Resolution to Urge the ICC to Reject the Proposal to Increase Heating Bills


Alderman Tom Tunney (44)

Committee on Finance

The gas utility for the city has asked permission from the Illinois Commerce Commission to increase rates and to raise the fixed charges on bills. At the same time that this resolution was being introduced, the ICC ruled to allow the rate increase, but rejected the attempt to increase the fixed charges.


Ordinance to Allow the Sale of Liquor Near Public Libraries

Sponsor: Alderman Edward M. Burke (14)

Committee on License and Consumer Protection

This proposal would allow the sale of retail alcoholic liquor within 100 ft of the main and regional libraries in Chicago. It would also allow for the requirement to be reduced per the permission of the Local Liquor Control Commissioner, if the reduction wouldn’t have a detrimental impact on the library.


Ordinance to Require Pregnancy Accommodations

Sponsors: Alderman Latasha Thomas (17)

Committee on Finance

This proposal adopts the language from the recently enacted IL law which expands pregnancy accommodations beyond the federal regulations and treats pregnant women as a protected class. It does not make any changes to the current IL law.

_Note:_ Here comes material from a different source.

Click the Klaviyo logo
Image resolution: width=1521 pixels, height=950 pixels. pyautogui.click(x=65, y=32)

Ordinance to Add Classes for Prohibition on Profiling Based on Protected Class

Sponsors: Aldermen Will Burns (4), Michelle Harris (8), Edward M. Burke (14) and others

This ordinance adds national origin and gender identity to the classes of people that will be protected from unlawful profiling in an attempt to stop, question or detain someone in connection with an alleged crime. This change aligns with recent guidance issued by the US DOJ to include these classes as protected. While focused on peace officers, the ordinance will apply to security personnel as well.



Ordinance to Allow All Airport Concession Employees the Right to Collectively Bargain and Require Airport Concessionaires to Abide by Labor Peace Agreements

Sponsors: Aldermen Walter Burnett (27), Daniel Solis (25), Bob Fioretti (2) and others

Citing the need to prevent labor disputes from impeding passenger access to food, beverages, reading materials and other items sold at the airport, this ordinance will require concessionaires to enter into collective bargaining agreements and abide by labor peace agreements. Small businesses are exempt. In this instance, a small business is an employer that employs less than 500 employees worldwide and employs fewer than 50 employees total at both airports.

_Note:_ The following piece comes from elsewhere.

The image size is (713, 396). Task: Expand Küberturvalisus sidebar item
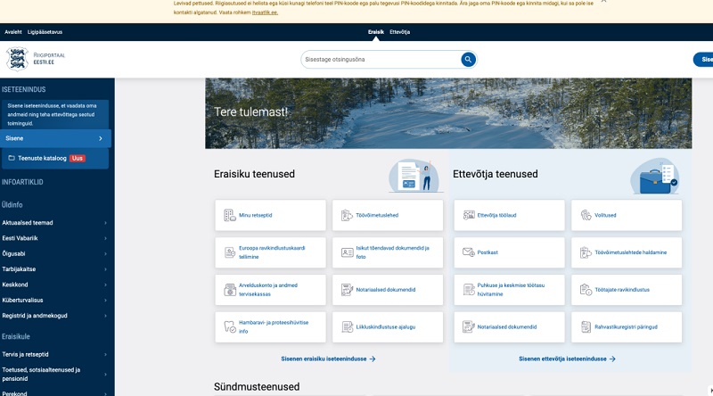pos(105,301)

Ordinance to Require Pest Control for Demolition and Modification Projects

Sponsors: Aldermen Michele Smith (43), George Cardenas (12), Pat Dowell (3) and others

As any project that requires excavation disrupts habitats for rodents, this ordinance will require a rodent control management plan whenever such projects are initiated. The plan must be maintained by the owner until the construction at the site is completed and contain any documents or receipts from the structural pest control company.


Due to the February election, the City Council will not meet again until Wednesday, March 18, 2015.